Thanksgiving in the Big Empty

















Thanksgiving morning, not long after getting up, I was feeling, well, melancholy would be the best word I know of for describing the feeling. So I got my camera and set out with the intention of capturing that feeling in an image. I drove up to the top of Mount Muccabull, and found the world to be gloriously beautiful, with the new fallen snow, the puffy clouds hanging off the tops of all the mountain ranges in sight, and the sky a bright clear blue. This wasn't helping at all with my project, so I thought I might come back into town and find the shot I was seeking.

The picture above was taken on the return, from very near the town dump, and gives a nice view of the Little Humboldt Valley. You can just make out a homestead in the lower middle field of winter dried sagebrush. It also provides some much needed scale to the photo.

To make a long story short, I failed in my original mission, but felt much better having spent a couple of hours outdoors taking in the cold air, light, and space.

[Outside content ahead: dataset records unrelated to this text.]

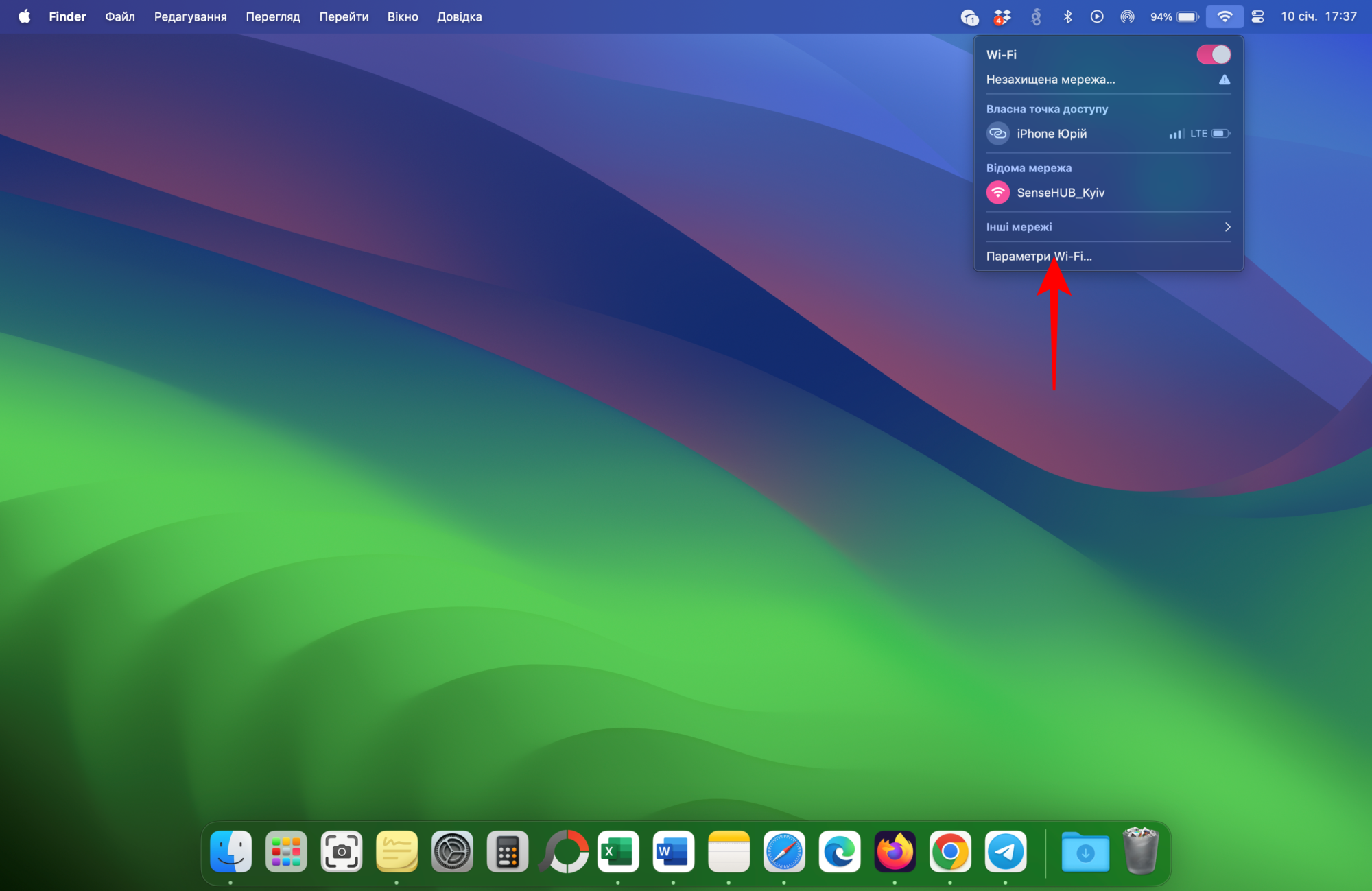Viewport: 1372px width, 891px height.
Task: Open Параметри Wi-Fi settings
Action: point(1039,257)

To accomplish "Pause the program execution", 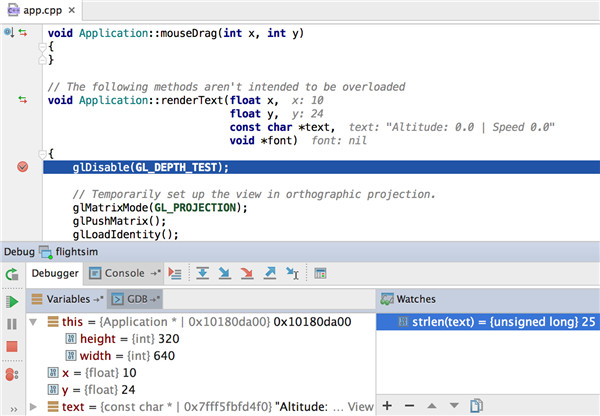I will point(12,324).
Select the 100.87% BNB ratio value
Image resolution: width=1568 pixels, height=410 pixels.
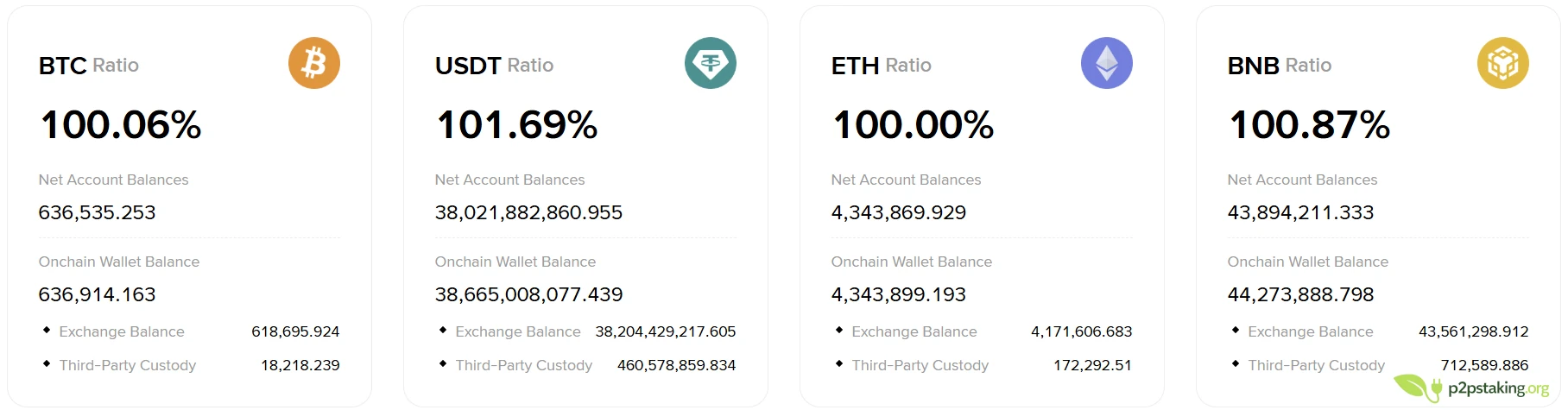point(1309,125)
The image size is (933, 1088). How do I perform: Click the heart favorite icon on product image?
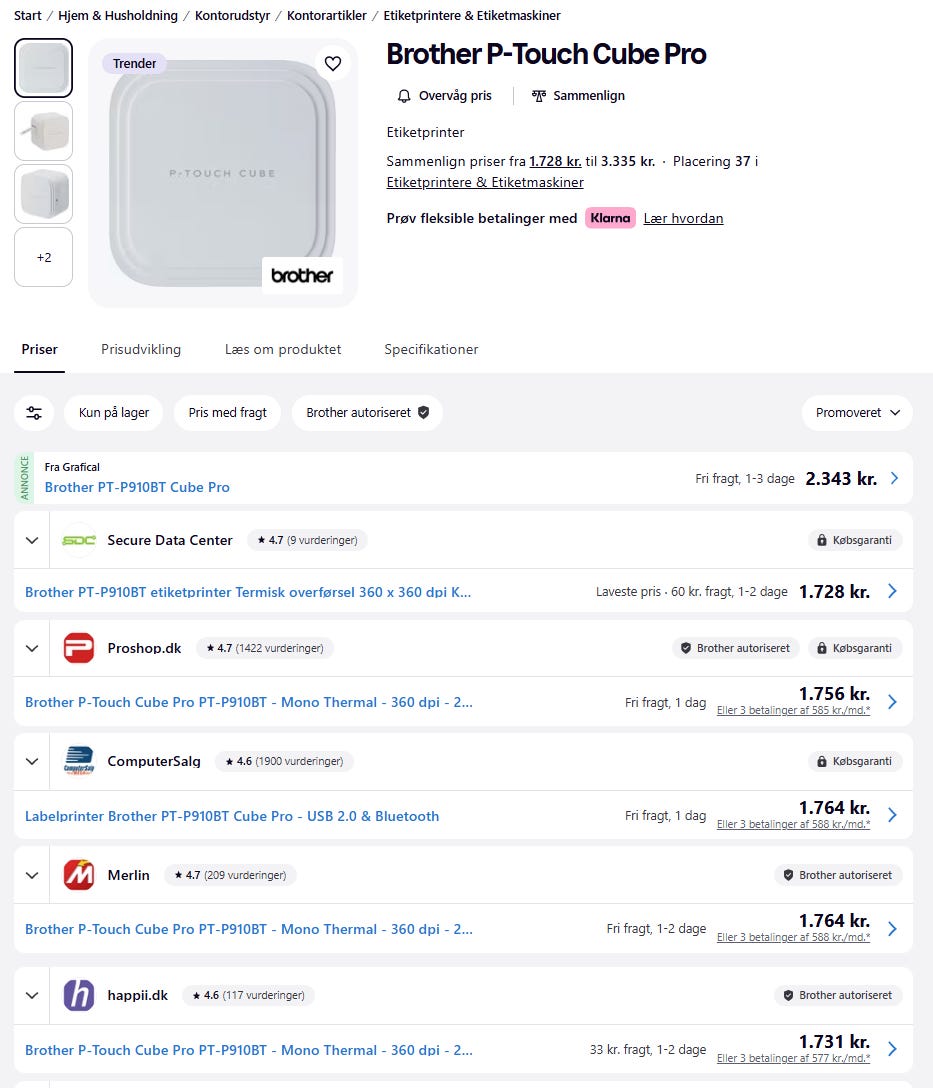pyautogui.click(x=333, y=64)
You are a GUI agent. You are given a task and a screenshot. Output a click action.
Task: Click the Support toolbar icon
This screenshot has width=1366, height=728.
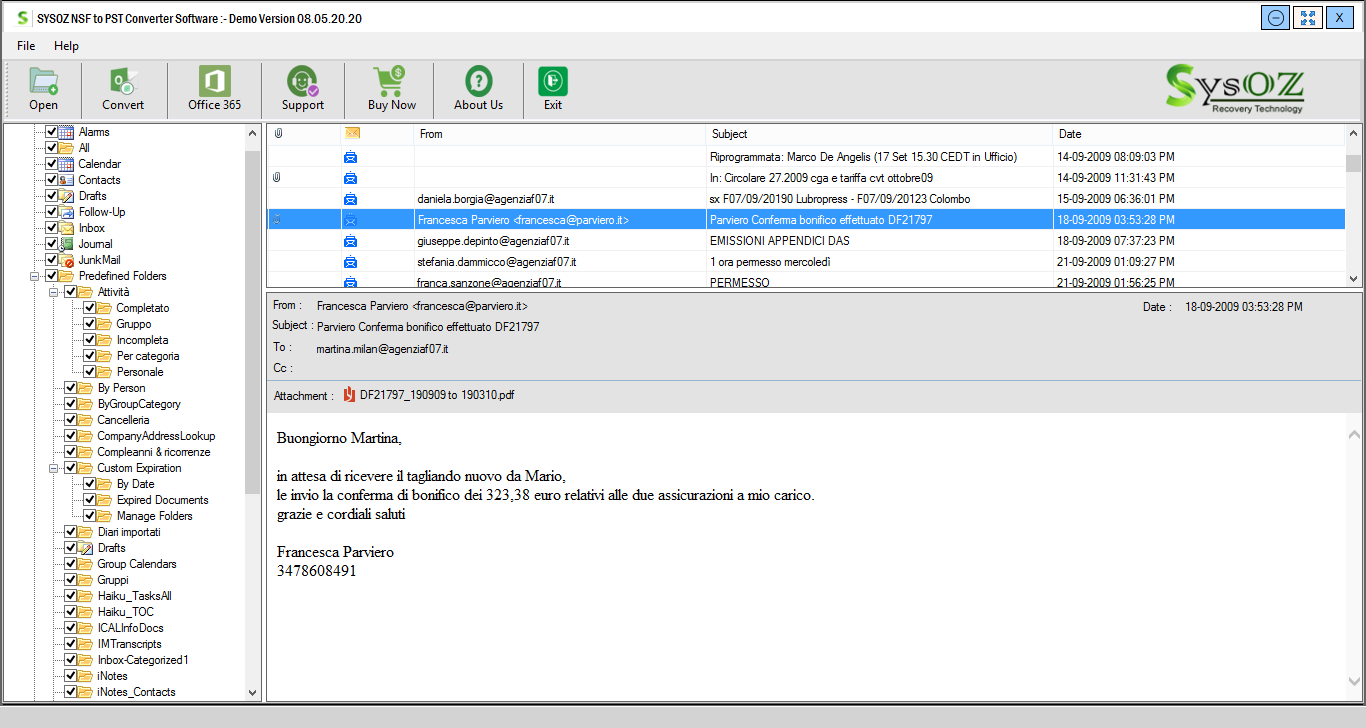pos(302,82)
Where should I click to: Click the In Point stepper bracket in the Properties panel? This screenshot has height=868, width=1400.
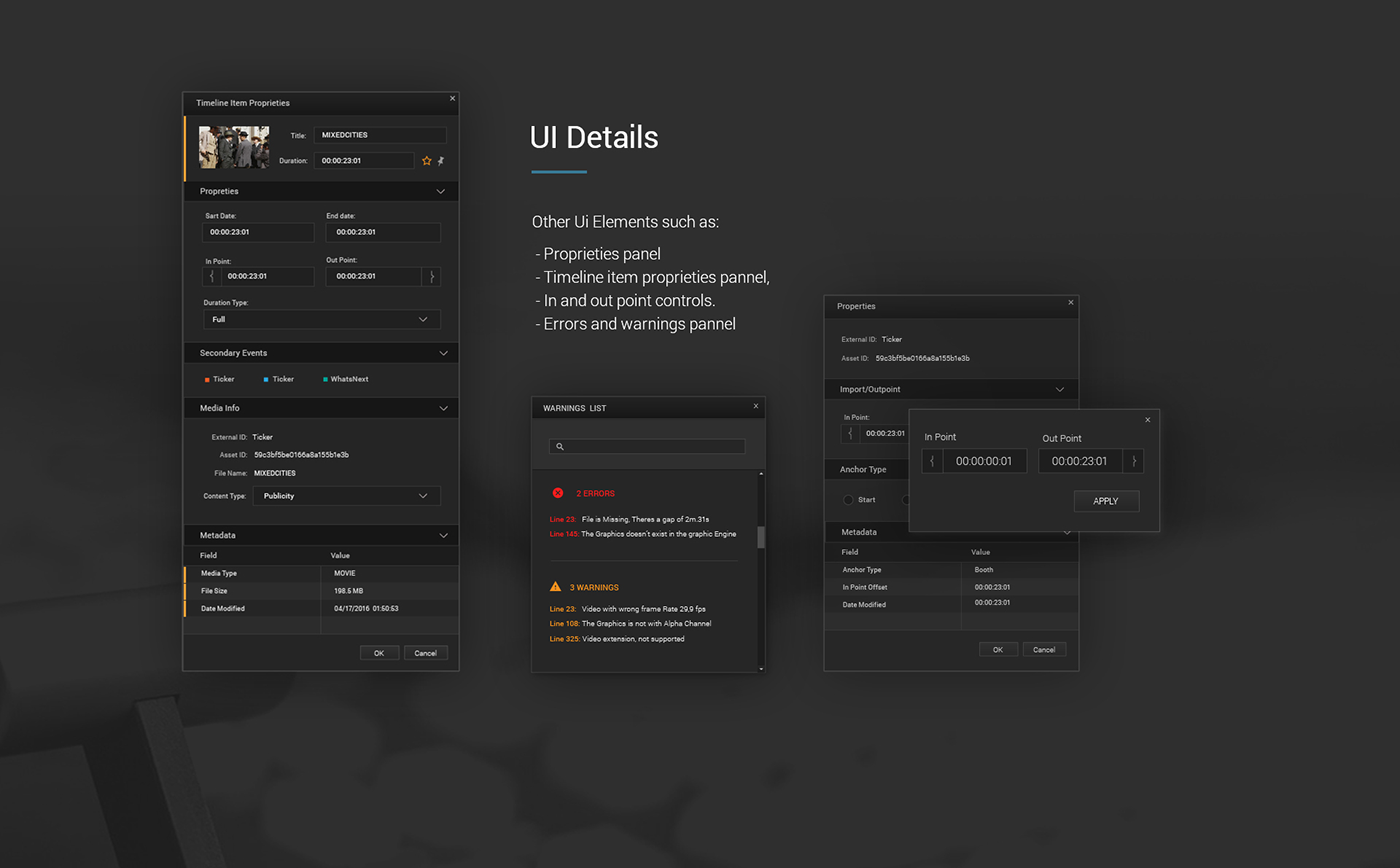tap(849, 433)
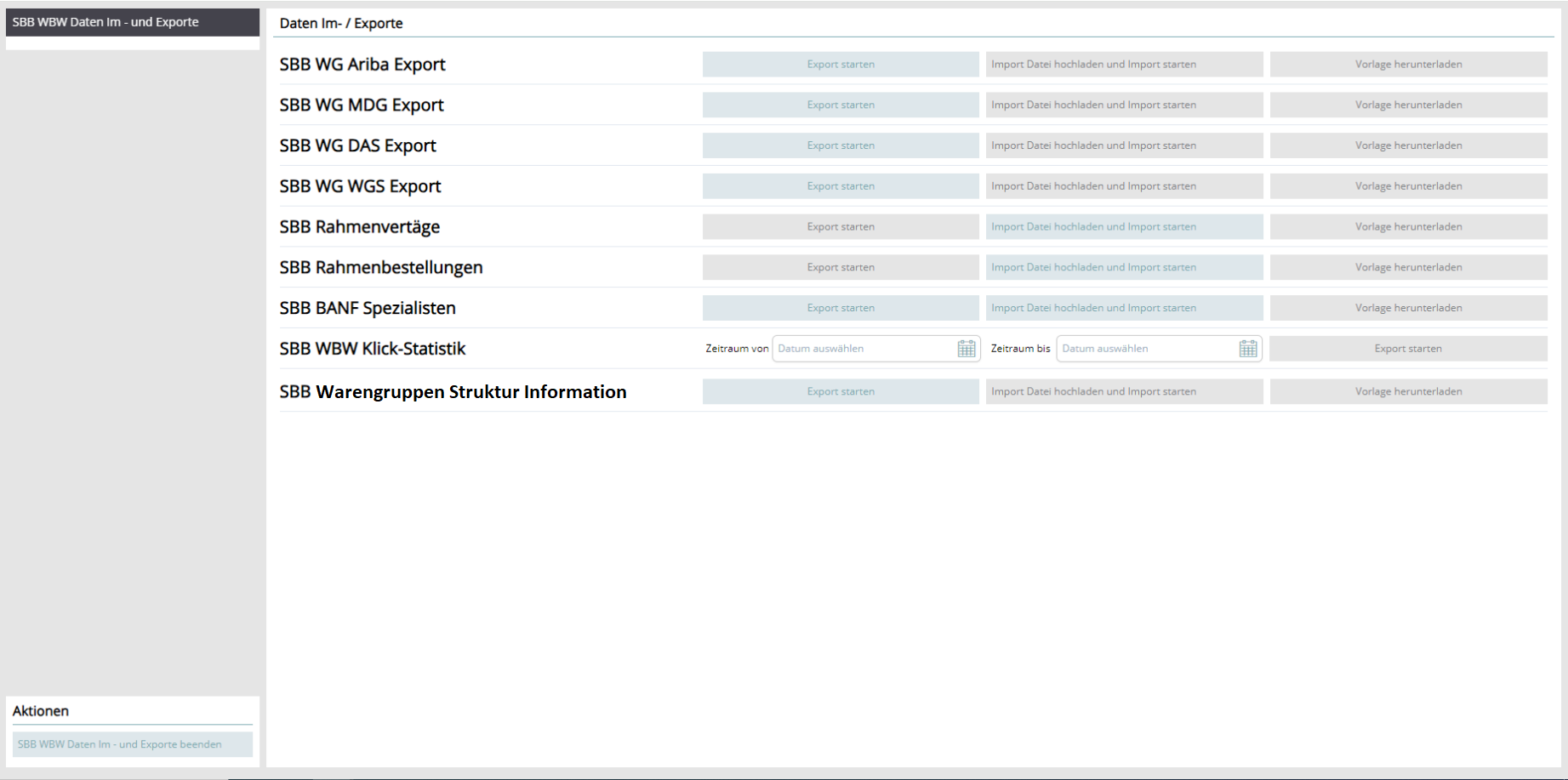The height and width of the screenshot is (780, 1568).
Task: Click the Zeitraum von date input field
Action: point(864,349)
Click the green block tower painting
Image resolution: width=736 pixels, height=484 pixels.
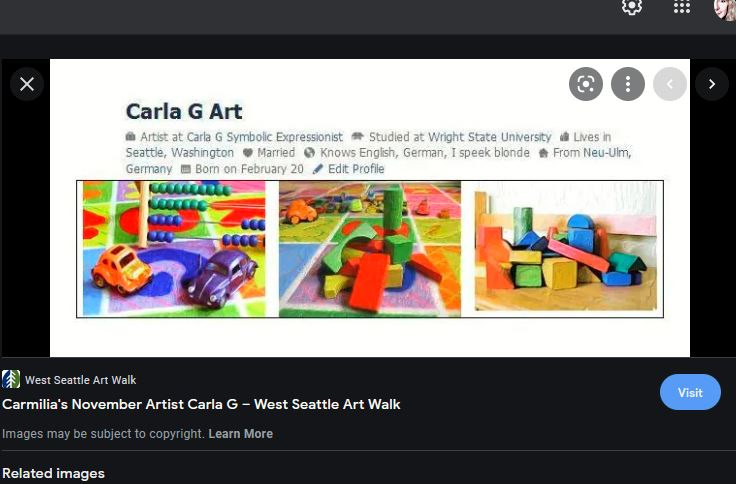369,249
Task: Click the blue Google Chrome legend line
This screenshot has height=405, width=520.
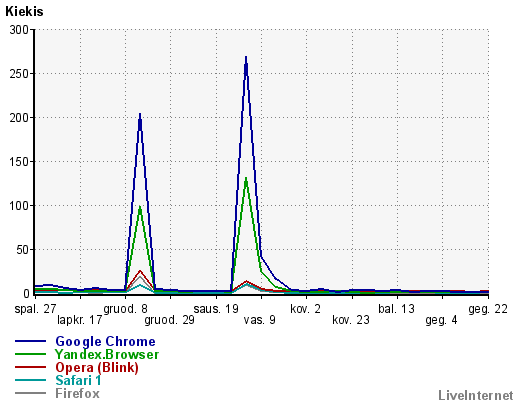Action: [x=30, y=341]
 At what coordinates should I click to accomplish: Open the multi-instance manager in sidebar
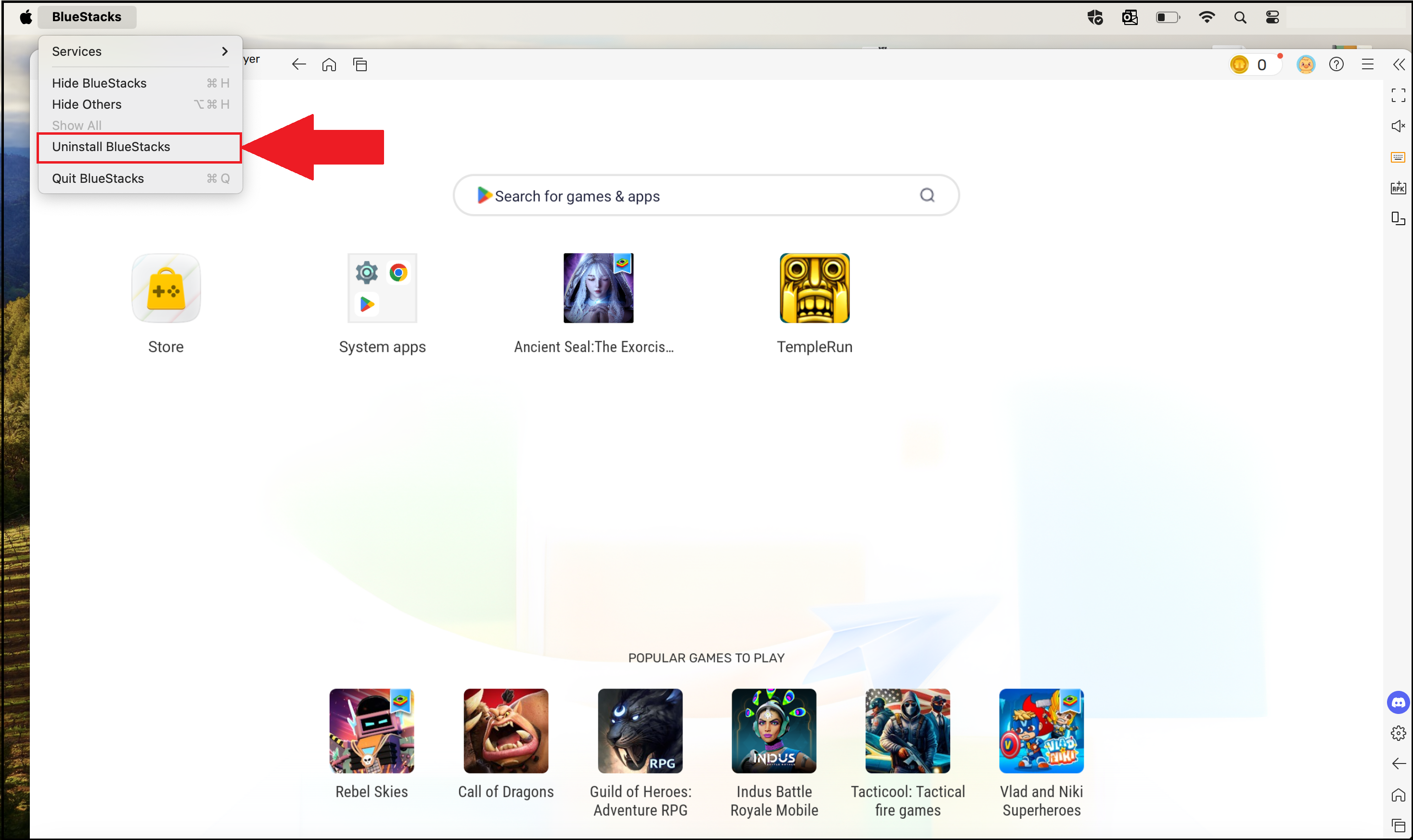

I took several dozen shots, and the most interesting one, to me, was this one.

Yield and overcome.

5 comments:

Luo Qi said...

Fantastic Photos. Love it.

MorsaJones said...

i'm not sure why you're so convinced that a photo like the one you've captured here just can't be interesting.. i liked these water shots you got..

MorsaJones said...

and i meant to add. sometimes the most simple things are the most beautiful.

~Bungalow Bill~ said...

Ah, I didn't say they weren't interesting, or beautiful to me; I just didn't capture "melancholy" as I had intended.

Unknown said...

Spoon mountain, eh? Sometimes I hike to the top when biking the loop out along the river. The "homestead" is an abandoned ordnance dump, where mines stored blasting chemicals before the bigger facility between Muccabull Mountain and the sand dunes went in. It did look like someone was squatting in a container there last time I rode through. And if as Melancholy Jacques (pronouned "Jay-quease") said, "all the world's a stage," Spoon Mountain would make a great theater-in-the-round.